* **Information**:
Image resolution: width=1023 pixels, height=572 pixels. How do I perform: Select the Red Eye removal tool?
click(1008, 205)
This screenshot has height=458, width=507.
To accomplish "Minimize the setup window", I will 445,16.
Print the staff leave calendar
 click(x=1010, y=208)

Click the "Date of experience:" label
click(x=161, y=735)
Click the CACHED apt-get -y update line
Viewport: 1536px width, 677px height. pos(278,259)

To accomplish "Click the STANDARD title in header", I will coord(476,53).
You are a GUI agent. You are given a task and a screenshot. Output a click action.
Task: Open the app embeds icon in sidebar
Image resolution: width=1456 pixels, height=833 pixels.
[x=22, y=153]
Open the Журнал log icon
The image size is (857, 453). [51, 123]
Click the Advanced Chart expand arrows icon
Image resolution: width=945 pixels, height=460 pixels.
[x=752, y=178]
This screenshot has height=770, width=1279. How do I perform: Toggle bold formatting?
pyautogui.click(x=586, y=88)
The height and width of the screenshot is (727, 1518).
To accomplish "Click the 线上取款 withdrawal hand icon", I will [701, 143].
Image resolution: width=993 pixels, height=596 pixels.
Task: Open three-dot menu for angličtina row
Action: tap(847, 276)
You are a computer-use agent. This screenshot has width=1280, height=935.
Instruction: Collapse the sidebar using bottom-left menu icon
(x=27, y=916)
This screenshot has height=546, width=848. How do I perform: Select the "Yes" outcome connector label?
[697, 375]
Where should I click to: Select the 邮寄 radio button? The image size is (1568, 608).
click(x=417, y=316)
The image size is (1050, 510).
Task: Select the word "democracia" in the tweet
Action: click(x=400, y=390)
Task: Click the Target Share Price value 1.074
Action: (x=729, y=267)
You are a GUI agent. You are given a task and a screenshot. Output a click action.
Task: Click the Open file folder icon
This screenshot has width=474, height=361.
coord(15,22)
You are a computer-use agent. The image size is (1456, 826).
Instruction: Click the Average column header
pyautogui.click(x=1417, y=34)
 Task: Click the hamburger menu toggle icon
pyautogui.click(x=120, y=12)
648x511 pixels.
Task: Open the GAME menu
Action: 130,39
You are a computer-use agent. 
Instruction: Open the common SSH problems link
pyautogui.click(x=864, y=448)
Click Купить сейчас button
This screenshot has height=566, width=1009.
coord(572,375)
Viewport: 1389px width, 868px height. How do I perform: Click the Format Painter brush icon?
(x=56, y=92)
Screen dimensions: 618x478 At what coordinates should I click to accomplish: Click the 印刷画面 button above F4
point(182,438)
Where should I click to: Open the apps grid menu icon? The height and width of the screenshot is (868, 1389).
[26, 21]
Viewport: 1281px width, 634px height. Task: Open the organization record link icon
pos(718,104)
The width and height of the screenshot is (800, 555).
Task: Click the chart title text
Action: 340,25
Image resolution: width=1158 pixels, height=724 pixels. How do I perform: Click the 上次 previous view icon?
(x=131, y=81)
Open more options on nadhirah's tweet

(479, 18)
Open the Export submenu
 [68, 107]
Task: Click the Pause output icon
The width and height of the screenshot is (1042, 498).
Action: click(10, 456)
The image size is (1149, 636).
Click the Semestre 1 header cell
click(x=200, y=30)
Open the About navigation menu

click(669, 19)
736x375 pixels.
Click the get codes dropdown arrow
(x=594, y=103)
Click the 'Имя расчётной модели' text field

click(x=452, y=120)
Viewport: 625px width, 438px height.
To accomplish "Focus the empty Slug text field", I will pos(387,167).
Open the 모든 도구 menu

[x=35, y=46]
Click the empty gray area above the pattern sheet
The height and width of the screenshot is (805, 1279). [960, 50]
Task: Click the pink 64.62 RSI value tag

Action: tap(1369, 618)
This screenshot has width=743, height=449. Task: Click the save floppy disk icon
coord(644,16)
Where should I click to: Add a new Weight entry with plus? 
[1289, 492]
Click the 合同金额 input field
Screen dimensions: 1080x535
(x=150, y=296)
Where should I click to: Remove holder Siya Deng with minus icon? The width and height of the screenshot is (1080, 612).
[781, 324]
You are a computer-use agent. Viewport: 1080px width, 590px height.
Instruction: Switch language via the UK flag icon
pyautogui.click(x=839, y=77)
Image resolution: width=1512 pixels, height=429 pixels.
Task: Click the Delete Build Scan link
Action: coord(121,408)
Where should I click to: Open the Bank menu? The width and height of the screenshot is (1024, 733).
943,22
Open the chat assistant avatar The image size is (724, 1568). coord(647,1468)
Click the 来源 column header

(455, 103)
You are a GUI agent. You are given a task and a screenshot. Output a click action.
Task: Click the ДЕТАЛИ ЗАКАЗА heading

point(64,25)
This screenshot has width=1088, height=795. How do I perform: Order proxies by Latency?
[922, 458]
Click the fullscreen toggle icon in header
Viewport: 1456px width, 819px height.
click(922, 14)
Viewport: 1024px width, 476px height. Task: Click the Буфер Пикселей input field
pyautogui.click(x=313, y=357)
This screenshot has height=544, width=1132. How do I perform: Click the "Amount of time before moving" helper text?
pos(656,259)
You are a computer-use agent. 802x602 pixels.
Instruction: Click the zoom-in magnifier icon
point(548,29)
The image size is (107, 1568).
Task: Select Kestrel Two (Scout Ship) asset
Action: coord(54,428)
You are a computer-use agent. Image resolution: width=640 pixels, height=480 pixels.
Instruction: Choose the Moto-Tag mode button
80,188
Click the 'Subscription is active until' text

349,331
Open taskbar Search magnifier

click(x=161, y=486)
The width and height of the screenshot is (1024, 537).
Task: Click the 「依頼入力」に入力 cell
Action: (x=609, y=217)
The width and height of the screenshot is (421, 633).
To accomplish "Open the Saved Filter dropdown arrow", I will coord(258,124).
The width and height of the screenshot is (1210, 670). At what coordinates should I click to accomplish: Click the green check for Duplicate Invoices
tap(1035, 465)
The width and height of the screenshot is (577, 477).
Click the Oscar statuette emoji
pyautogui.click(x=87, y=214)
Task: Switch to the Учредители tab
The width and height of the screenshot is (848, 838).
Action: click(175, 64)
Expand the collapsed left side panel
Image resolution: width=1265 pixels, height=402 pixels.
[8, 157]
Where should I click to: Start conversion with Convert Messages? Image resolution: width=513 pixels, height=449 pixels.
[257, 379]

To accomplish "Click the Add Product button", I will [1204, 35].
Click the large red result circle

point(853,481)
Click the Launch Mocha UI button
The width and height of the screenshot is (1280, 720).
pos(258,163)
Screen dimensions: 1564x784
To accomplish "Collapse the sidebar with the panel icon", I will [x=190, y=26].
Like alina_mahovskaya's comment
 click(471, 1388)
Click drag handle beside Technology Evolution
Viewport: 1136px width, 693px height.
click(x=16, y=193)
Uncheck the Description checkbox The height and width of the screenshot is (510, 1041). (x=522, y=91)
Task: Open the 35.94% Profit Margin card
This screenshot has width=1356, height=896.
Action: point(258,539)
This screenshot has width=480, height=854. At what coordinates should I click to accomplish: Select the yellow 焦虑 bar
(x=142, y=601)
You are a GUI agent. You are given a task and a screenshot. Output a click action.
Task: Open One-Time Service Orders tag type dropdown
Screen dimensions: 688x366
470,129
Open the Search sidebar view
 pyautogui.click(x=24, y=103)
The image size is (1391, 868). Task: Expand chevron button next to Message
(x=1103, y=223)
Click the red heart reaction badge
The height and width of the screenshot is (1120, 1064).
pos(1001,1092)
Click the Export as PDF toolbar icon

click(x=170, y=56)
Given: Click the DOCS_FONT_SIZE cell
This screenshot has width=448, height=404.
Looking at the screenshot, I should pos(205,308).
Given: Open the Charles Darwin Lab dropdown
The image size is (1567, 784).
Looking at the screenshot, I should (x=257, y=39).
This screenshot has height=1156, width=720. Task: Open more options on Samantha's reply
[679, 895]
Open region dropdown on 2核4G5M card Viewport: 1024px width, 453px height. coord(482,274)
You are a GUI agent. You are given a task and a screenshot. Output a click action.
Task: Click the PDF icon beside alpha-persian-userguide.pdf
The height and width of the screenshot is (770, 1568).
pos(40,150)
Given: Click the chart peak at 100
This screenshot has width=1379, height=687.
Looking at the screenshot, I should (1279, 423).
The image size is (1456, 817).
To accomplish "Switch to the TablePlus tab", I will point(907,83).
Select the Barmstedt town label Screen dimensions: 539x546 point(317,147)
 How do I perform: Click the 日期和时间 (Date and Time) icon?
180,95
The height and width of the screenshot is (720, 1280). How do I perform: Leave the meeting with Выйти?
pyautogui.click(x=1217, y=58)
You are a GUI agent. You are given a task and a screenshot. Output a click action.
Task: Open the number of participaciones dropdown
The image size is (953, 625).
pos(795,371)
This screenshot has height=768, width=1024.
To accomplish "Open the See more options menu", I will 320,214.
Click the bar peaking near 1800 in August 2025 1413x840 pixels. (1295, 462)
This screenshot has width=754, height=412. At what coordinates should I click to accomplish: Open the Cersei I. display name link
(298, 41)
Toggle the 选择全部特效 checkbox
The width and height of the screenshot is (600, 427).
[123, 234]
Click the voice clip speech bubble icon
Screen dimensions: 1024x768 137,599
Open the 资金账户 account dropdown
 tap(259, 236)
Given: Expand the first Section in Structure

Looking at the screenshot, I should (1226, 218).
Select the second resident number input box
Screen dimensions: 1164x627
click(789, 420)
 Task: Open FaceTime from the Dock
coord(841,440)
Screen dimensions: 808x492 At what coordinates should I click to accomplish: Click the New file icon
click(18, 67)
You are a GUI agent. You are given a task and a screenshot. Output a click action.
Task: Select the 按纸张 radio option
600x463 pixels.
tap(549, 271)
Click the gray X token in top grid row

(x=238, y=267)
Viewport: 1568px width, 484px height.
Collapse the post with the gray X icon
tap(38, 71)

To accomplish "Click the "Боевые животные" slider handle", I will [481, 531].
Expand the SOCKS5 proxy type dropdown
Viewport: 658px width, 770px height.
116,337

* **Work item**: Lines holding the string "checkbox" are the answer; copy each one from the listing above.

* **Exercise output**:
Uncheck the Description checkbox The height and width of the screenshot is (510, 1041). (x=522, y=91)
Toggle the 选择全部特效 checkbox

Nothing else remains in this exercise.